BEGIN TEXT BLOCK

Member of the Illinois House of Representatives from the 48th district
- In office January 14, 2015 – January 9, 2019
- Preceded by: Sandra M. Pihos
- Succeeded by: Terra Costa Howard

Personal details
- Party: Republican
- Spouse: Margie
- Education: Vanderbilt University (B.Eng.) Notre Dame Law School (J.D.)

= Peter Breen (Illinois politician) =

American politician

Peter Breen is a former Republican member of the Illinois House of Representatives who represented the 48th district from 2015 until 2019. The 48th district included municipalities in DuPage County including all or parts of Lombard, Glen Ellyn, Wheaton, and Lisle.

Breen earned his Bachelor of Engineering in Electrical Engineering from Vanderbilt University and his J.D. from the University of Notre Dame. Prior to election to the Illinois Legislature he was employed as the Vice President and Senior Counsel of the Thomas More Society. He served as a trustee on the Lombard Village Board and served as Lombard's Acting Village President.

END TEXT BLOCK
BEGIN LISTED RECORDS

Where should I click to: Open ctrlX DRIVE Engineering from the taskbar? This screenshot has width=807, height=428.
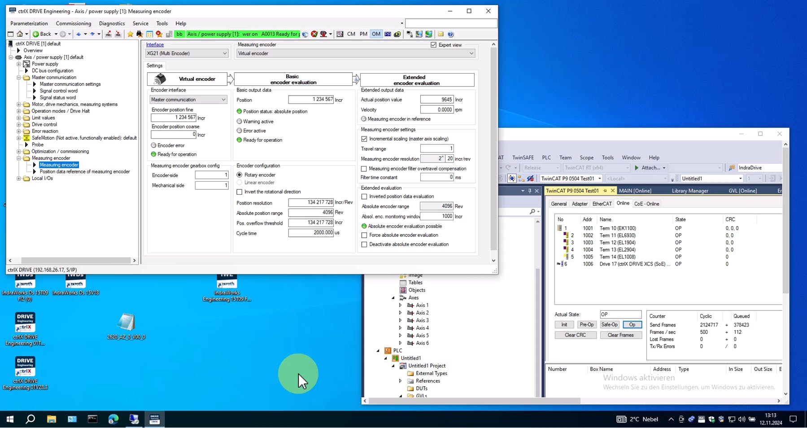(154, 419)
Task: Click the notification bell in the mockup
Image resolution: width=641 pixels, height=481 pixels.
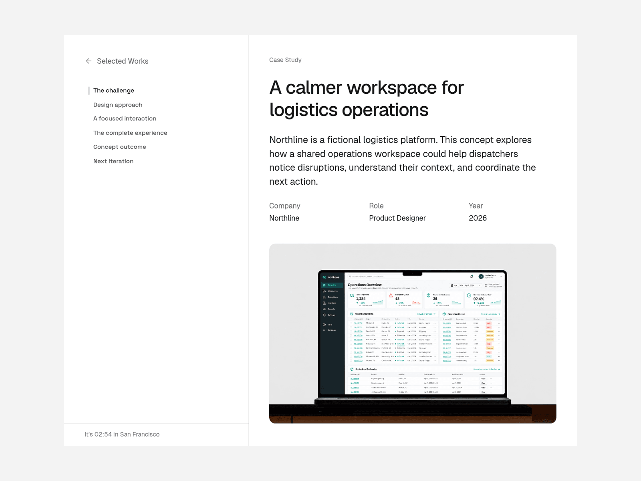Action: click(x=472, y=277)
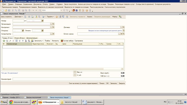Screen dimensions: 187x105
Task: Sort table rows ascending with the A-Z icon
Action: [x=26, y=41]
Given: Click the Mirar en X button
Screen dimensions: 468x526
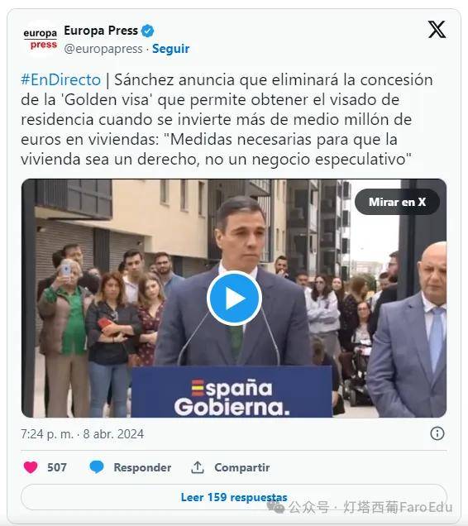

END LISTED RECORDS
BEGIN LISTED RECORDS

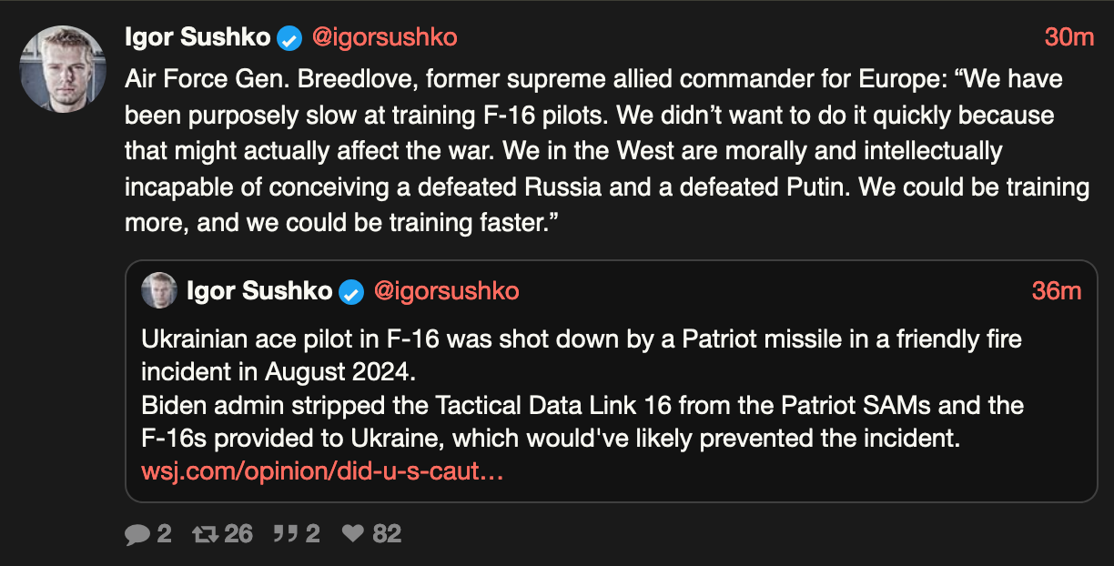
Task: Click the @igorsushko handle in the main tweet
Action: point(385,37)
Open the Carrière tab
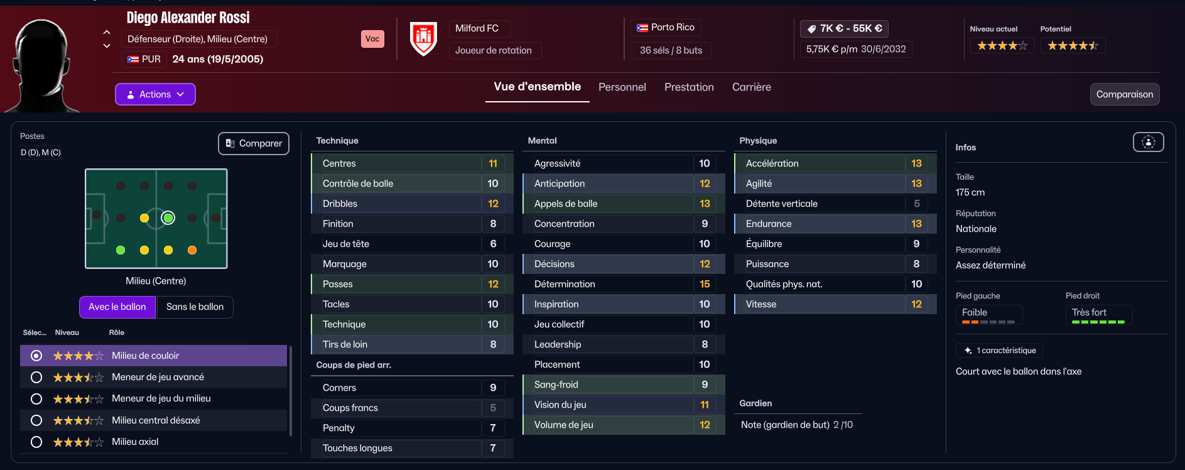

END LISTED RECORDS

### TASK BRIEF
Reproduce the passage of the Peter Breen biography starting at "Personal details" and ending at "Acting Village President.", swapping "Republican" for "Democratic".

### WRITTEN SOLUTION
Personal details
- Party: Democratic
- Spouse: Margie
- Education: Vanderbilt University (B.Eng.) Notre Dame Law School (J.D.)

= Peter Breen (Illinois politician) =

American politician

Peter Breen is a former Democratic member of the Illinois House of Representatives who represented the 48th district from 2015 until 2019. The 48th district included municipalities in DuPage County including all or parts of Lombard, Glen Ellyn, Wheaton, and Lisle.

Breen earned his Bachelor of Engineering in Electrical Engineering from Vanderbilt University and his J.D. from the University of Notre Dame. Prior to election to the Illinois Legislature he was employed as the Vice President and Senior Counsel of the Thomas More Society. He served as a trustee on the Lombard Village Board and served as Lombard's Acting Village President.